Dans les colonnes de La Dernière Heure, Alex Teklak a mis le doigt sur le problème. Selon lui, il règne à l'Union un véritable sentiment de « sécurité » pour les entraîneurs. Le club bruxellois fait tout son possible pour leur faciliter la tâche. « Le modèle de l'Union implique que l'entraîneur n'est pas la figure dominante du projet sportif. Il fait partie d'une équipe et son rôle est moins central que dans la plupart des autres clubs. »

C'est un sérieux avertissement pour Anderlecht. À l'Union, Pocognoli n'a pas seulement bénéficié d'une bonne équipe, il a aussi reçu du temps. Lors de sa première saison, il n'a remporté que trois de ses treize premiers matchs de championnat. Dans beaucoup de clubs, l'aventure se serait arrêtée là. L'Union est restée calme, et le résultat a suivi plus tard : le titre.

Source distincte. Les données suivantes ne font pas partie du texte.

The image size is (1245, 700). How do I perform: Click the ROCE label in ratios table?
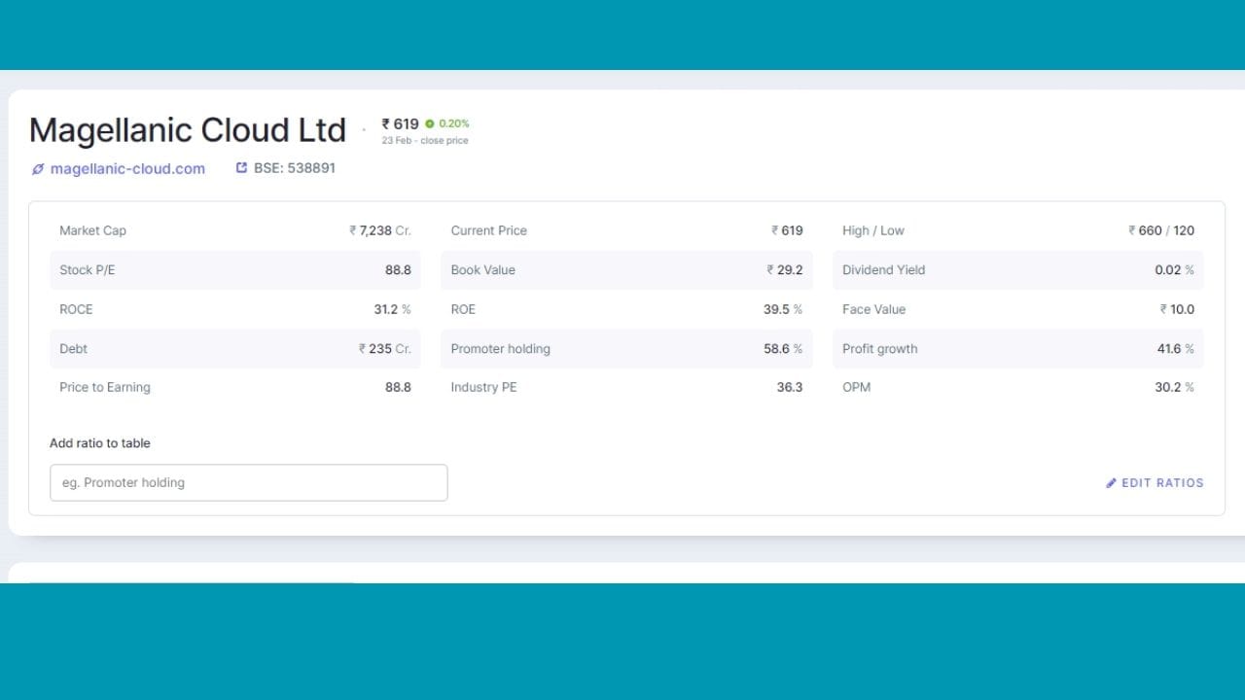tap(76, 309)
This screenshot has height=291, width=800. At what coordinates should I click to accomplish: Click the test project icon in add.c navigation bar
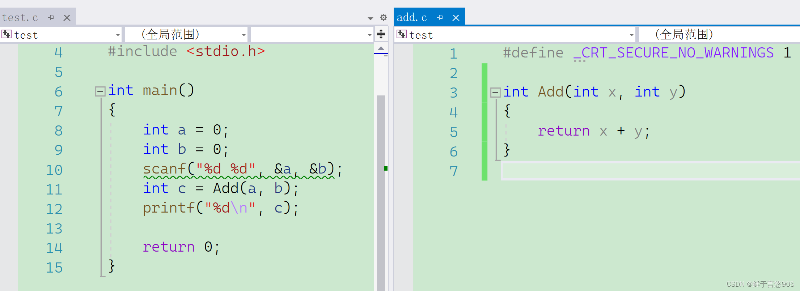pyautogui.click(x=402, y=34)
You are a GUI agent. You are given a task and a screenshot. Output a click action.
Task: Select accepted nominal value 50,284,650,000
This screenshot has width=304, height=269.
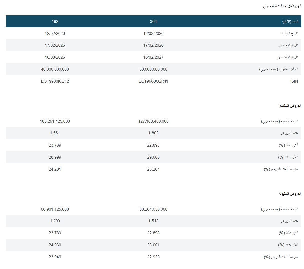tap(153, 209)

Pocognoli est également réputé pour être un entraîneur pragmatique, quelqu'un qui fait passer le résultat avant le beau jeu. Cela ne constitue pas forcément un problème en soi, mais cela rend l'association avec Anderlecht plus complexe. Lors de sa présentation, Sibierski a clairement laissé entendre qu'il souhaitait bâtir une identité forte, basée sur la discipline et un football dominant. Pocognoli peut apporter cette discipline, mais le football dominant n'est pas la première chose à laquelle on associe son nom.